The Fourth Hall as originally built seems to have been partly a refacing of the fire-damaged walls of the relatively-new third Hall. It was rebuilt quickly and was already in use by autumn 1667.

It was described in 1708 as 'a noble rich building' ornamented with fluted columns in brick with stone Corinthian capitals.

It was clearly remodelled over the years. In 1724-5 a new Court Room was erected leading off from the Hall, which is shown in a drawing in the Company Archives. The facade to Mincing Lane as shown in a print of 1812 appears as a relatively new building.

A watercolour of 1830 shows the facade of the Hall, with its stained glass windows just visible.

Nevertheless, the retention of older elements meant that by the 1850s, the Hall's arrangements were seen as inconvenient. It was deemed undignified to enter the Hall past the kitchens and the offices were held to be too far from the Court Room.

Fifth Hall

In 1855, Samuel Angell, the Company's surveyor, wrote a report on the state of Clothworkers' Hall. The structure was deemed unsound and incommodious and it was recommended that the whole be pulled down and rebuilt.

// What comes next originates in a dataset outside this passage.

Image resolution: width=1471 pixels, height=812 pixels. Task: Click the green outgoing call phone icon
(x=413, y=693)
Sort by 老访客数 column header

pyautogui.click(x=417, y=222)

The Hall was demolished in 1856 and a new building erected according to Angell's designs. Like many contemporary buildings in the City, it was Italian Renaissance in style and The Times described it as 'one of the finest of which the City can boast'.

The main entrance remained on Mincing Lane, behind an imposing facade and the Livery Hall was on the first floor, still oriented North-South. However the building now took up most of the site and formed a single, though picturesque, block rather than being arranged around courtyards.

The wealth of the Company was reflected in the sumptuous interiors, with their ornate polychromed and gilded plasterwork and lavish use of polished granite and marble.

Sixth Hall

Plans to rebuild the Victorian Hall in the 1920s came to nothing but on 10th May 1941, the Company was left with no option after the Hall was completely demolished by enemy action.

The new Hall was begun by Henry Tanner, succeeded by Herbert Austen Hall who was the main designer. The foundation stone was laid on 17 July, 1956 by Princess Marina, Duchess of Kent and the Hall opened for business in 1958.

The structure was a metal frame, clad with brick and Portland Stone in the typical minimal Classicism of the 1950s. For the first time, the building was approached from Dunster Court and the Livery Hall lay East-West.
At first the rooms were rather stark and bare, enlivened by some antiques donated by members of the Company to replace the lost treasures. In 1985-6, the interiors were refurbished by Donald Insall and Associates, in styles evoking the history of English Classicism from the period of Wren to the present, using materials and techniques intended to represent the best of British craftsmanship.

Now, once again, The Clothworkers' Company can carry on its work and entertain its guests in rooms redolent with history but including every modern convenience.